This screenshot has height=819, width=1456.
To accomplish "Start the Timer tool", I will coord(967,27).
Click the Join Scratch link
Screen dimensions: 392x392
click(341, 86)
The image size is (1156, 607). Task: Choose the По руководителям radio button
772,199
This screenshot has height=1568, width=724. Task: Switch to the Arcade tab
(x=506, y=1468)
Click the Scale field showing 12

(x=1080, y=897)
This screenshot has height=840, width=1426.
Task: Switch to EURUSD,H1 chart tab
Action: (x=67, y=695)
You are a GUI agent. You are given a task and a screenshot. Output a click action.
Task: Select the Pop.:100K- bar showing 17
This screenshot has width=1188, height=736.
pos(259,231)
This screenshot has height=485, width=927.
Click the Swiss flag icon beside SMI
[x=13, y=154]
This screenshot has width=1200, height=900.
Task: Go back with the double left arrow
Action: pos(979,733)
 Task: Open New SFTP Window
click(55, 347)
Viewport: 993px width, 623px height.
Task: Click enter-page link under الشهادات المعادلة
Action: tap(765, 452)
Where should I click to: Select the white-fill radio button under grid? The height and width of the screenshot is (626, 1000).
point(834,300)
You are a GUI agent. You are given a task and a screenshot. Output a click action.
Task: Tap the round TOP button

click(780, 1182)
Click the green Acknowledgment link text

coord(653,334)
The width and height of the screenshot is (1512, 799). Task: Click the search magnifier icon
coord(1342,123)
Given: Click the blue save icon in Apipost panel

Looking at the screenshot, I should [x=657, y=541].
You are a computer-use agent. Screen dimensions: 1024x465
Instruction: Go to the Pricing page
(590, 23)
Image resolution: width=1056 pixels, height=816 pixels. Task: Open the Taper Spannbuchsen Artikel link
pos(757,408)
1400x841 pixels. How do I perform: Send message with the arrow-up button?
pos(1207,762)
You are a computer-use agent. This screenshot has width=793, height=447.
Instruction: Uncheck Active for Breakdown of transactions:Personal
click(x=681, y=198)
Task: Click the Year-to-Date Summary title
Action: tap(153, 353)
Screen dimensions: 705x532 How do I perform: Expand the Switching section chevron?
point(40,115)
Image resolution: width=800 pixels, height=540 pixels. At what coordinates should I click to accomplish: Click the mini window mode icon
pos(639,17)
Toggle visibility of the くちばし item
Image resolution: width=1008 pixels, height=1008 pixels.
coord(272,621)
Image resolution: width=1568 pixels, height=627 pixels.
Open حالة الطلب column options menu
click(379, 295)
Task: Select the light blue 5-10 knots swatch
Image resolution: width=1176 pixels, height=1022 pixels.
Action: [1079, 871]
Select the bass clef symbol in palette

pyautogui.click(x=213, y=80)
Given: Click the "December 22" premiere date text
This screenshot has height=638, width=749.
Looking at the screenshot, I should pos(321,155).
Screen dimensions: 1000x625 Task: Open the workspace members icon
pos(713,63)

### Try it
Return all of the data exactly as it reads.

### Task response
This screenshot has height=819, width=1456.
To accomplish "Start the Timer tool", I will coord(967,27).
Click the Join Scratch link
Screen dimensions: 392x392
click(341, 86)
The image size is (1156, 607). Task: Choose the По руководителям radio button
772,199
This screenshot has height=1568, width=724. Task: Switch to the Arcade tab
(x=506, y=1468)
Click the Scale field showing 12

(x=1080, y=897)
This screenshot has height=840, width=1426.
Task: Switch to EURUSD,H1 chart tab
Action: (x=67, y=695)
You are a GUI agent. You are given a task and a screenshot. Output a click action.
Task: Select the Pop.:100K- bar showing 17
This screenshot has width=1188, height=736.
pos(259,231)
This screenshot has height=485, width=927.
Click the Swiss flag icon beside SMI
[x=13, y=154]
This screenshot has width=1200, height=900.
Task: Go back with the double left arrow
Action: pos(979,733)
 Task: Open New SFTP Window
click(55, 347)
Viewport: 993px width, 623px height.
Task: Click enter-page link under الشهادات المعادلة
Action: tap(765, 452)
Where should I click to: Select the white-fill radio button under grid? The height and width of the screenshot is (626, 1000).
point(834,300)
You are a GUI agent. You are given a task and a screenshot. Output a click action.
Task: Tap the round TOP button

click(780, 1182)
Click the green Acknowledgment link text

coord(653,334)
The width and height of the screenshot is (1512, 799). Task: Click the search magnifier icon
coord(1342,123)
Given: Click the blue save icon in Apipost panel

Looking at the screenshot, I should [x=657, y=541].
You are a computer-use agent. Screen dimensions: 1024x465
Instruction: Go to the Pricing page
(590, 23)
Image resolution: width=1056 pixels, height=816 pixels. Task: Open the Taper Spannbuchsen Artikel link
pos(757,408)
1400x841 pixels. How do I perform: Send message with the arrow-up button?
pos(1207,762)
You are a computer-use agent. This screenshot has width=793, height=447.
Instruction: Uncheck Active for Breakdown of transactions:Personal
click(x=681, y=198)
Task: Click the Year-to-Date Summary title
Action: tap(153, 353)
Screen dimensions: 705x532 How do I perform: Expand the Switching section chevron?
point(40,115)
Image resolution: width=800 pixels, height=540 pixels. At what coordinates should I click to accomplish: Click the mini window mode icon
pos(639,17)
Toggle visibility of the くちばし item
Image resolution: width=1008 pixels, height=1008 pixels.
coord(272,621)
Image resolution: width=1568 pixels, height=627 pixels.
Open حالة الطلب column options menu
click(379, 295)
Task: Select the light blue 5-10 knots swatch
Image resolution: width=1176 pixels, height=1022 pixels.
Action: [1079, 871]
Select the bass clef symbol in palette

pyautogui.click(x=213, y=80)
Given: Click the "December 22" premiere date text
This screenshot has height=638, width=749.
Looking at the screenshot, I should pos(321,155).
Screen dimensions: 1000x625 Task: Open the workspace members icon
pos(713,63)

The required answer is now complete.